自宅等を売却したときの損失に関する所得税の特例_繰戻しによる還付との関係


今回は、自宅等を売却したときの損失に関する所得税の特例のうち、繰戻しによる還付との関係を見てみましょう。

繰戻しによる還付との関係

今回確認する規定は、こちらです。

9 確定申告書を提出する個人のその年において生じた純損失の金額のうちに特定純損失の金額がある場合における所得税法第百四十条第一項又は第百四十一条第一項(これらの規定を同法第百六十六条において準用する場合を含む。)の規定の適用については、同法第百四十条第一項又は第百四十一条第一項中「生じた純損失の金額」とあるのは、「生じた純損失の金額(租税特別措置法第四十一条の五第九項(居住用財産の買換え等の場合の譲渡損失の損益通算及び繰越控除)に規定する特定純損失の金額を除く。)」とする。

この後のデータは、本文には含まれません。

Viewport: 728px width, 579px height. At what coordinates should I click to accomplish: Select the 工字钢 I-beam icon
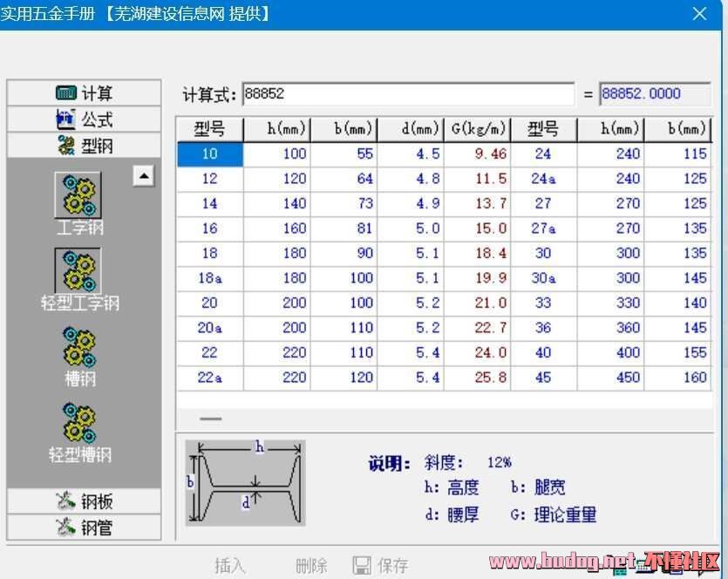[78, 194]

租税特別措置法第41条の5第9項、令和8年1月1日施行

確定申告書を提出する個人の
その年において生じた純損失の金額のうちに
特定純損失の金額がある場合が要件です。

純損失の金額は、
1、不動産所得の金額
2、事業所得の金額
3、山林所得の金額
4、譲渡所得の金額
の計算をした場合の赤字で、他の所得と通算できなかった部分です。

特定純損失の金額は、要件を満たす自宅などの売却損です。

要件を満たす場合は、所得税法第140条第1項や141条第1項を読み替える必要があります。

純損失の繰戻しによる還付の請求

所得税法第140条第1項は、
「純損失の繰戻しによる還付の請求」です。

過去の黒字と本年の赤字と通算できる規定です。
通算することにより所得税の還付請求ができます。

実際に読み替えてみましょう。

(純損失の繰戻しによる還付の請求)
第百四十条 青色申告書を提出する居住者は、その年において生じた純損失の金額生じた純損失の金額(租税特別措置法第四十一条の五第九項(居住用財産の買換え等の場合の譲渡損失の損益通算及び繰越控除)に規定する特定純損失の金額を除く。)がある場合には、
省略

生じた純損失の金額 が消えて

生じた純損失の金額(租税特別措置法第四十一条の五第九項(居住用財産の買換え等の場合の譲渡損失の損益通算及び繰越控除)に規定する特定純損失の金額を除く。) が追加されます。

純損失の金額から特定純損失の金額が除外されるため、
特定純損失の金額については、
純損失の繰戻しによる還付の請求の対象外となります。

相続人等の純損失の繰戻しによる還付の請求

所得税法第141条第1項は、
「相続人等の純損失の繰戻しによる還付の請求」です。

読み替えてみましょう。

(相続人等の純損失の繰戻しによる還付の請求)
第百四十一条 第百二十五条第一項、第三項又は第五項(年の中途で死亡した場合の確定申告)の規定に該当してこれらの規定に規定する申告書(青色申告書に限る。)を提出する者は、当該申告書に記載すべきその年において生じた純損失の金額生じた純損失の金額(租税特別措置法第四十一条の五第九項(居住用財産の買換え等の場合の譲渡損失の損益通算及び繰越控除)に規定する特定純損失の金額を除く。)がある場合には、
省略

生じた純損失の金額 が消えて

生じた純損失の金額(租税特別措置法第四十一条の五第九項(居住用財産の買換え等の場合の譲渡損失の損益通算及び繰越控除)に規定する特定純損失の金額を除く。) が追加されます。

純損失の金額から特定純損失の金額が除外されるため、
特定純損失の金額については、
純損失の繰戻しによる還付の請求の対象外となります。

参考情報

カッコ書きの
(これらの規定を同法第百六十六条において準用する場合を含む。)
について

所得税法第166条は、非居住者に関する準用規定です。

(申告、納付及び還付)
第百六十六条 前編第五章及び第六章(居住者に係る申告、納付及び還付)の規定は、非居住者の総合課税に係る所得税についての申告、納付及び還付について準用する。省略

所得税法第166条、令和8年1月1日施行

前編が居住者、
第5章が申告、納付及び還付
第6章が期限後申告及び修正申告等の特例です。

繰戻しによる還付の請求は、
第5章-第2節-第6款(還付)に規定されています。

そのため、非居住者についても特例が利用できます。